▶ _EXERCISE OBJECTIVE_: Transcribe the lines below word for word, from the first one up to and including the line that contains "Action: coord(1130,468)". Leave the pictures out of your copy.
— BEGIN SUPPLIED MATERIAL —
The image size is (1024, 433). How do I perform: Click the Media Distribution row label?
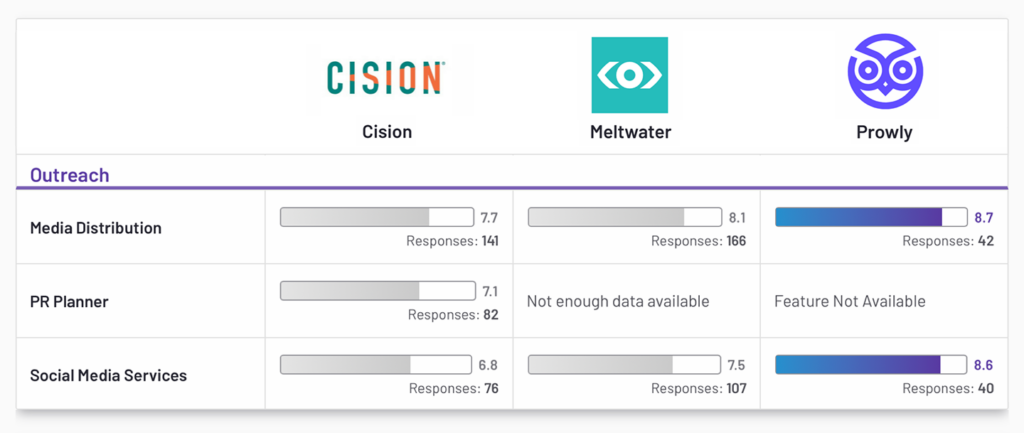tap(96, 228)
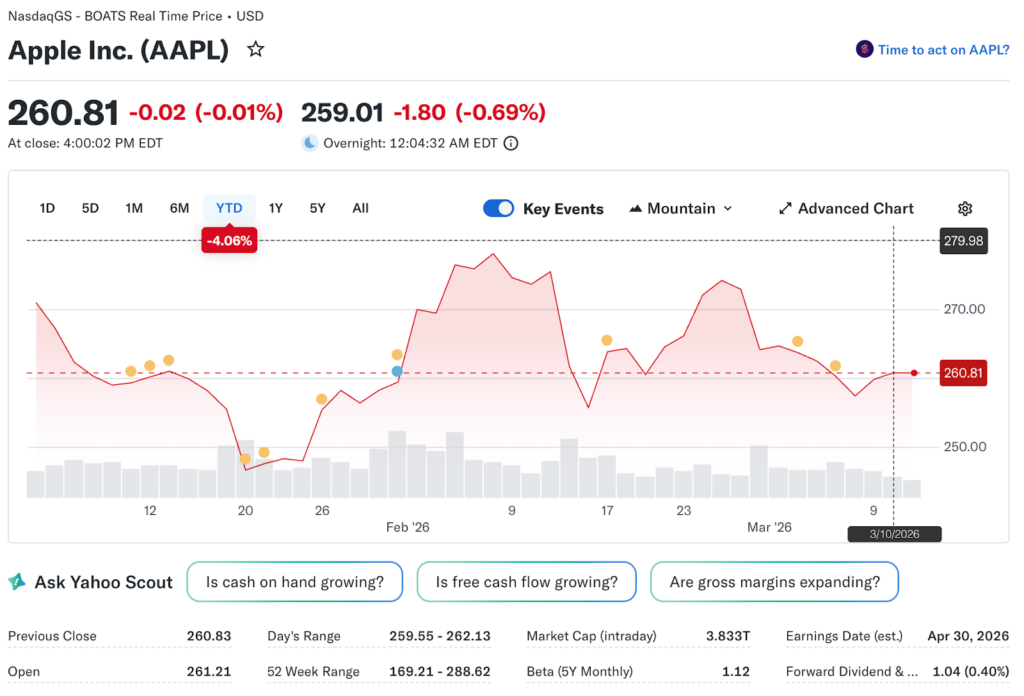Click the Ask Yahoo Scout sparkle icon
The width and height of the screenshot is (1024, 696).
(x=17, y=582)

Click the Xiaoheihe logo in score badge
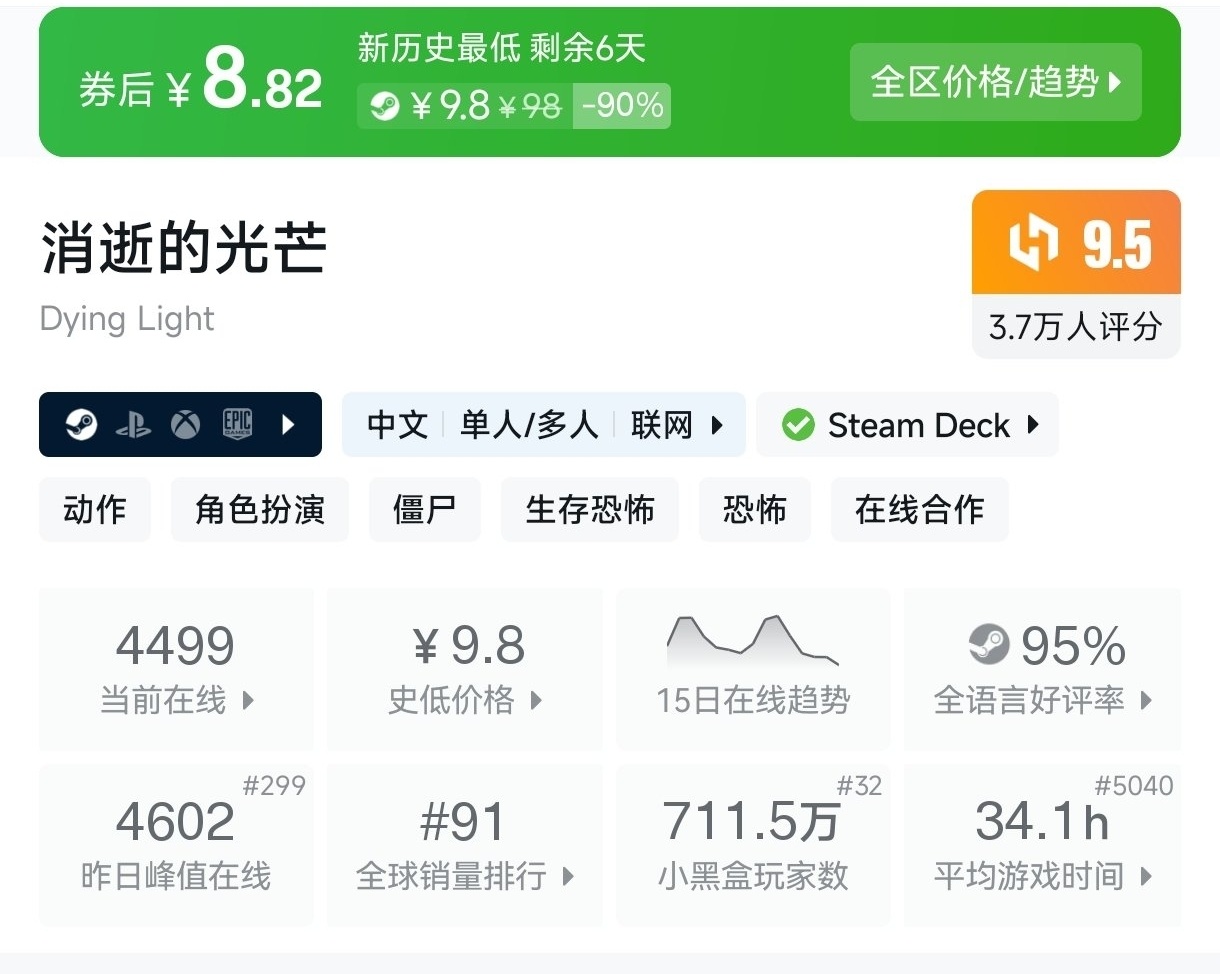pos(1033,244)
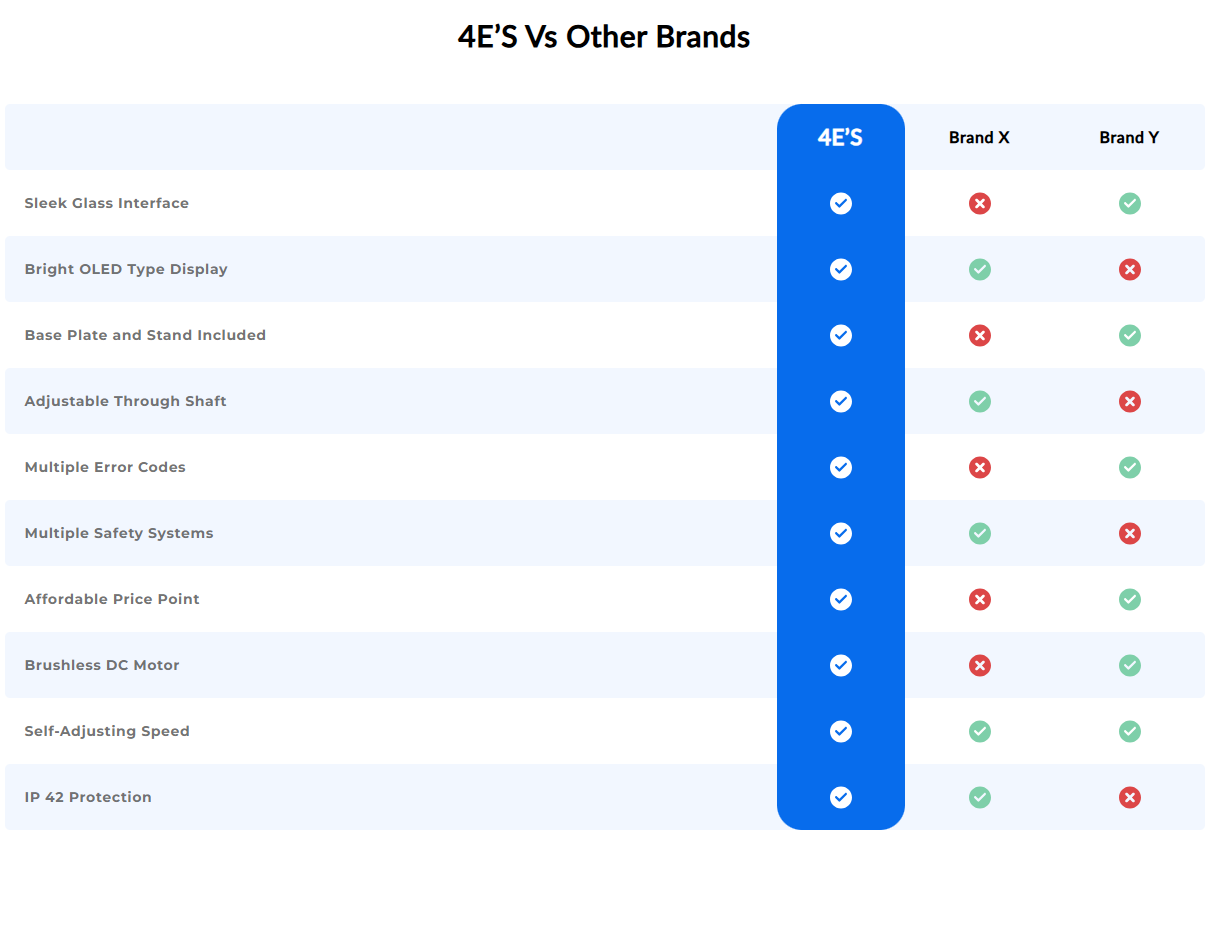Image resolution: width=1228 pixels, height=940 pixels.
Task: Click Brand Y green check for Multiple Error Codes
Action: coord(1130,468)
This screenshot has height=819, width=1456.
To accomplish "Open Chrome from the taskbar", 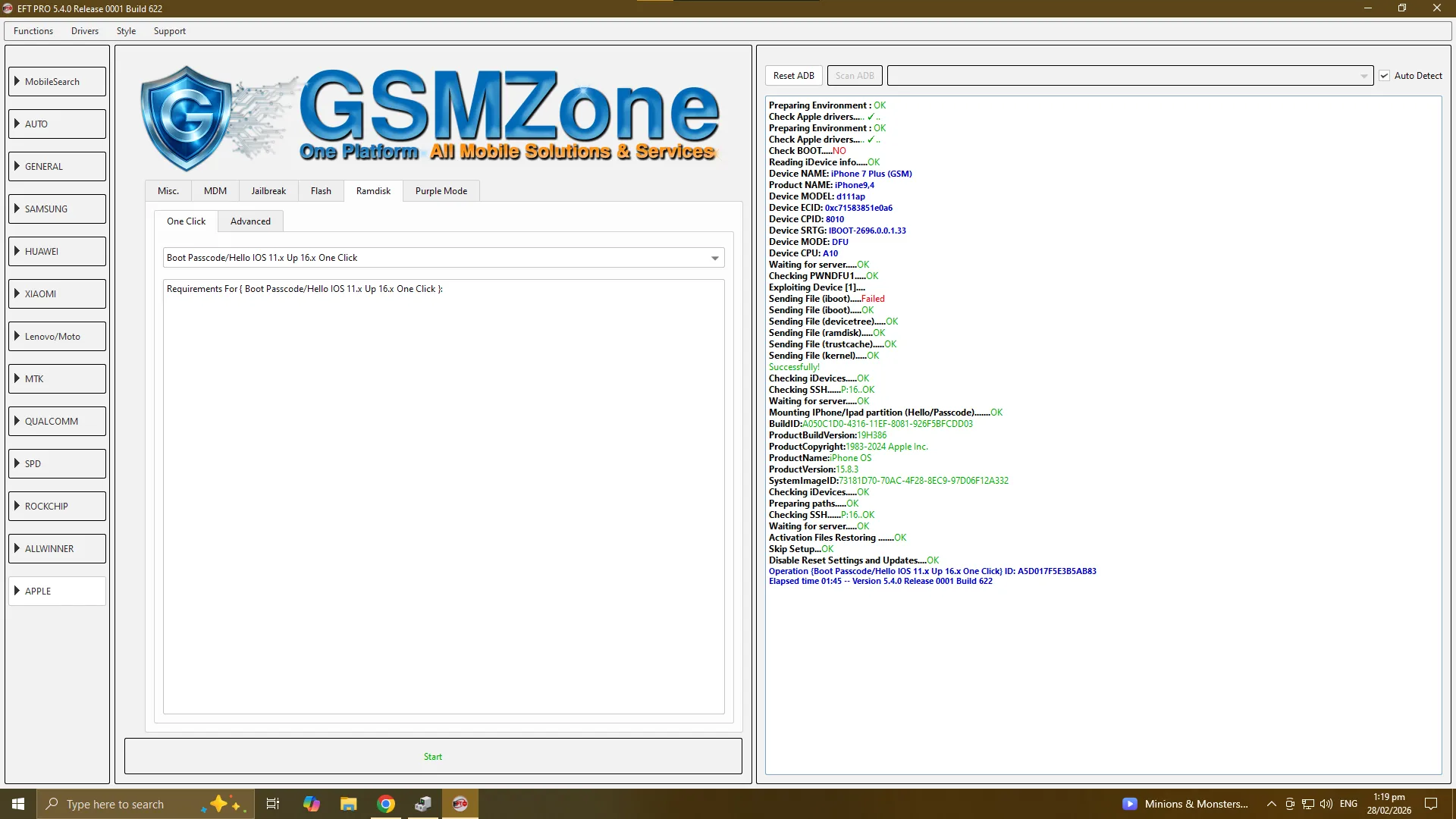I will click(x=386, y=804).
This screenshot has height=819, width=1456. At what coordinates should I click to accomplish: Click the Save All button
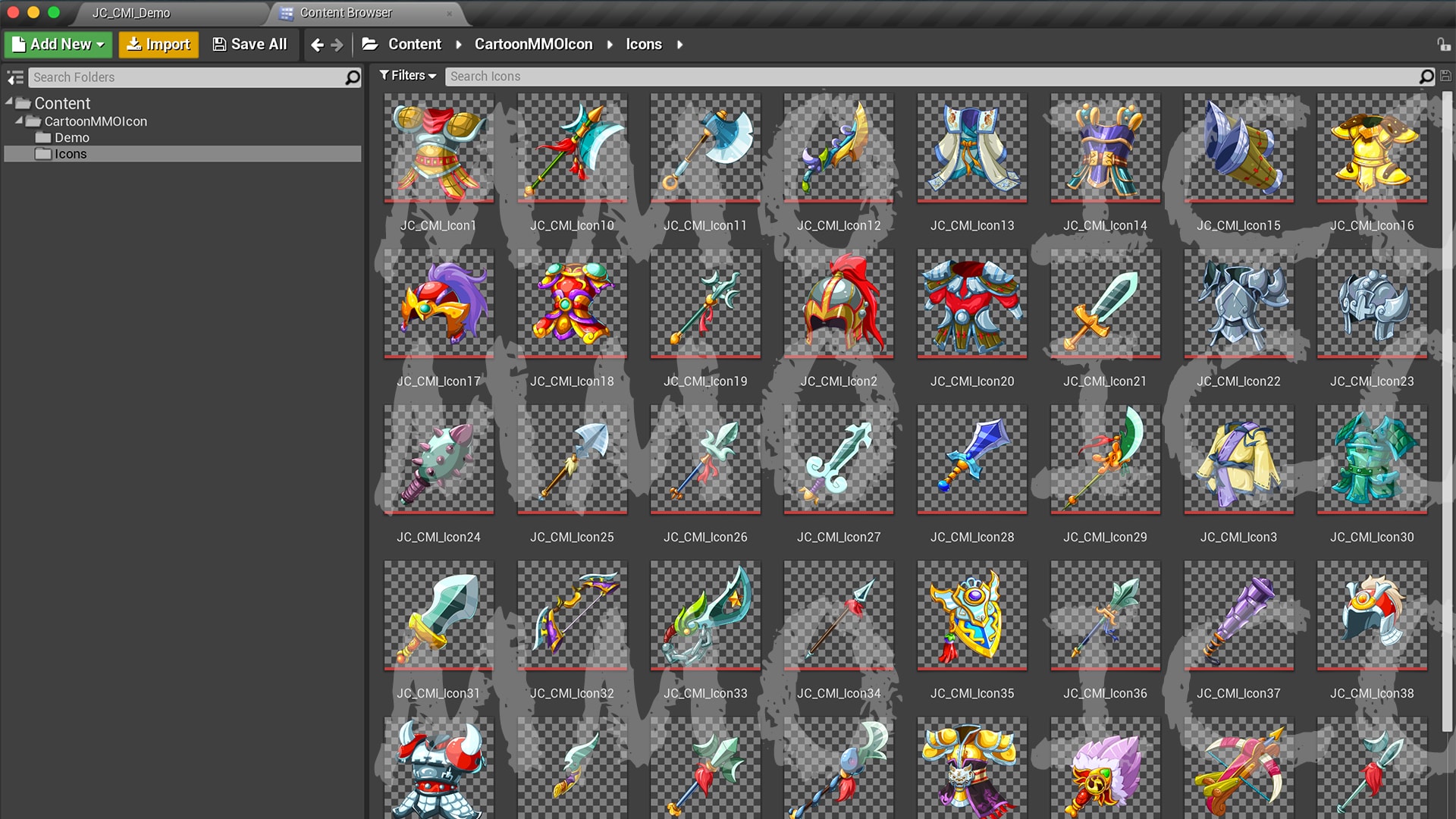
— END SUPPLIED MATERIAL —
▶ _RESPONSE TO THE EXERCISE_:
The image size is (1024, 433). How do I perform: Click the Media Distribution row label?
tap(96, 228)
Click the Ask Yahoo Scout sparkle icon
The width and height of the screenshot is (1024, 696).
(x=17, y=582)

Click the Xiaoheihe logo in score badge
pos(1033,244)
Image resolution: width=1228 pixels, height=940 pixels.
Task: Click Brand Y green check for Multiple Error Codes
Action: coord(1130,468)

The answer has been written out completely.